Il va succéder entre autres, à François Mitterrand, Michel Rocard, Lionel Jospin, François Hollande, des noms connus de la politique française, ce qui témoigne de l’importance passée du Parti dans la politique Française. Aujourd’hui, les choses ont bien changé, et la nomination du leader du PS apparaît presque anecdotique. Le nom d’Olivier Faure, n’évoque pas grand-chose pour beaucoup d’entre nous, c’est l’occasion donc de faire plus ample connaissance avec une personne, qui en 33 ans de militantisme, a joué longtemps dans l’ombre des anciens ténors du Parti.

Maintenant âgé de 49 ans, Olivier Faure est né dans l’Isère, il a grandi à La Réunion, puis il fait sa scolarité à Orléans et comme beaucoup, il a suivi ses études supérieures à Paris. Son colocataire de l’époque n’est autre que Benoît Hamon. Olivier Faure, prend la tête du mouvement des jeunes rocardiens à 23 ans en succédant à Manuel Valls comme secrétaire général de l’association. Profitant de la bonne santé du PS, il devient collaborateur parlementaire avant de rejoindre le privé en tant que dirigeant d’une PME de haute-technologie, après la défaite socialiste de 1995. Il profite de la fameuse dissolution de 1997 pour revenir en politique. Il intègre le cabinet de Martine Aubry auprès de laquelle il participe aux négociations sur les 35 heures ou les emplois-jeunes.

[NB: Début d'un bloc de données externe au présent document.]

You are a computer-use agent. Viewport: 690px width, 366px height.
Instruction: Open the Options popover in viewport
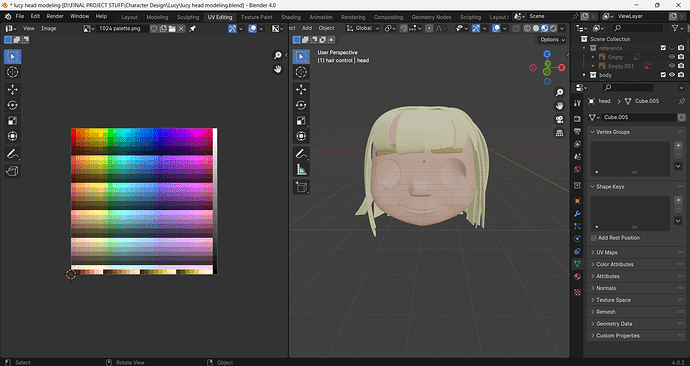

Le militant Olivier Faure, continue son parcours dans l’ombre de François Hollande dont il devient directeur adjoint de cabinet durant sept ans, et côtoie donc Stéphane Le Foll directement. En 2007, il prend le poste de secrétaire général du groupe socialiste à l’Assemblée quand Jean-Marc Ayrault devient président des députés socialistes. Il suivra brièvement le maire de Nantes, qui accède à Matignon en 2012, en tant que “conseiller spécial”. Un mois plus tard, il est élu député de Seine-et-Marne, mais reste très proche de Jean-Marc Ayrault.

Suite au séisme de l’élection d’Emmanuel Macron, et la désagrégation du PS, il soutient Najat Vallaud-Belkacem pour conduire la motion des “quadras” en vue de la reconstruction. Finalement, l’homme de l’ombre a pensé qu’il était temps de passer dans la lumière, même si celle du PS semble largement tamisée actuellement.